Le 17 février 2017
- Dessinateur : Kazuo Kamimura
- Editeur : KANA
Le festival de la bande dessinée d’Angoulême et la politique éditoriale de Kana nous invitent à redécouvrir l’œuvre d’un maître du manga.
L’œuvre de Kazuo Kamimura (1940-1986) fait l’objet d’une politique patrimoniale de réédition, qui a été mise à l’honneur lors du dernier festival d’Angoulême.
Est-ce une preuve du vieillissement du lectorat, de l’arrivée à maturité d’un marché, d’une meilleure connaissance de la richesse du manga par les éditeurs et des critiques ? Les éditeurs ont compris qu’il est pertinent de regarder dans le rétroviseur, et il est réjouissant de voir que Kazuo Kamimura, maître du manga mort en 1986, fait l’objet d’une politique volontaire de réédition, menée par Kana, sous son label « Sensei ». Cette réédition n’est pas passée inaperçue, puisque le Club des divorcés a obtenu le Prix du Patrimoine lors du festival d’Angoulême. Une récompense bienvenue qui, nous l’espérons, permettra de mettre en valeur l’œuvre de Kazuo Kamimura, tant celle-ci mérite d’être connue.
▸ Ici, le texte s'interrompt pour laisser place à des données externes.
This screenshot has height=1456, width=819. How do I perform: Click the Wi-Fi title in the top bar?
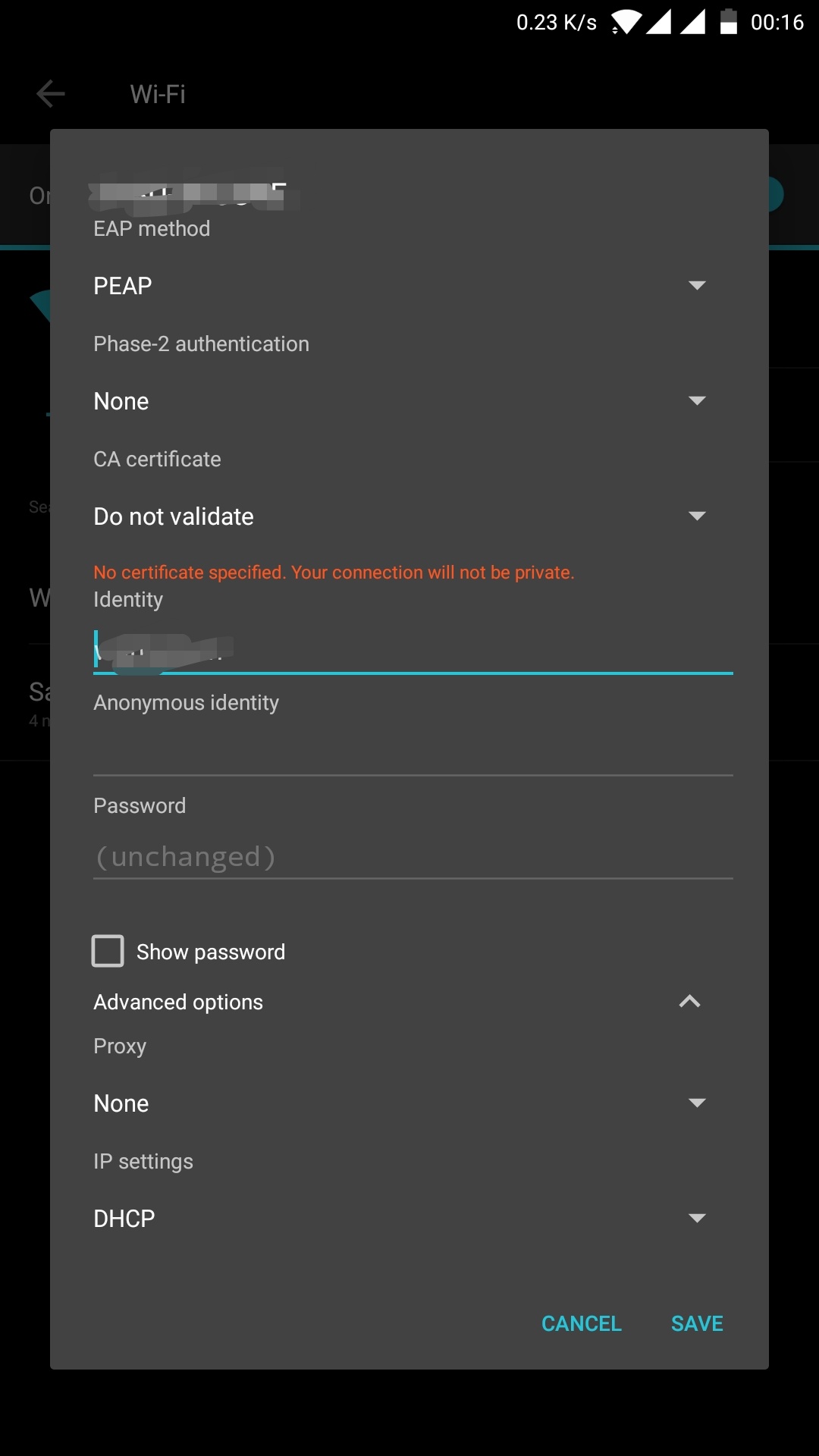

- {Affiche de l’exposition Kamimura, présentée lors du festival de la bande dessinée d’Angoulême, et visible jusqu’au mois de mars au musée d’Angoulême}
- {Affiche de l’exposition Kamimura, présentée lors du festival de la bande dessinée d’Angoulême, et visible jusqu’au mois de mars au musée d’Angoulême}
Il faut dire que la réédition du travail de Kamimura coïncide cette année avec l’exposition consacrée à cet auteur au musée d’Angoulême, sous le titre « Kazuo Kamimura, l’estampiste du manga ». qui présente 150 dessins originaux (planches et illustrations). L’occasion pour le visiteur de découvrir une publication dense, sublimée par une puissance graphique indéniable. Le mangaka a accordé une place particulière aux femmes dans son œuvre, évoquant à travers elles des sujets de société majeurs dans le Japon de l’après-guerre (la prostitution, le divorce, la reconstruction du Japon, etc).
Diplômé des Beaux-Arts à 23 ans, Kamimura rejoint une agence de publicité avant de se tourner vers le dessin, où il officie d’abord comme assistant du maître Osamu Tezuka. Son œuvre se caractérise par une production frénétique, qui coïncide avec l’essor du gekiga (« dessin dramatique », les mangas qui évoquent des sujets graves, s’adressant aux adultes) au Japon, dont témoigne le succès du magazine Garo. Il s’associe parfois avec des scénaristes chevronnés, comme Kazuo Koike (Lone Wolf and Cub) ou Ikki Kajiwara (Ashita No Jo), ou réalise lui-même ses scénarios.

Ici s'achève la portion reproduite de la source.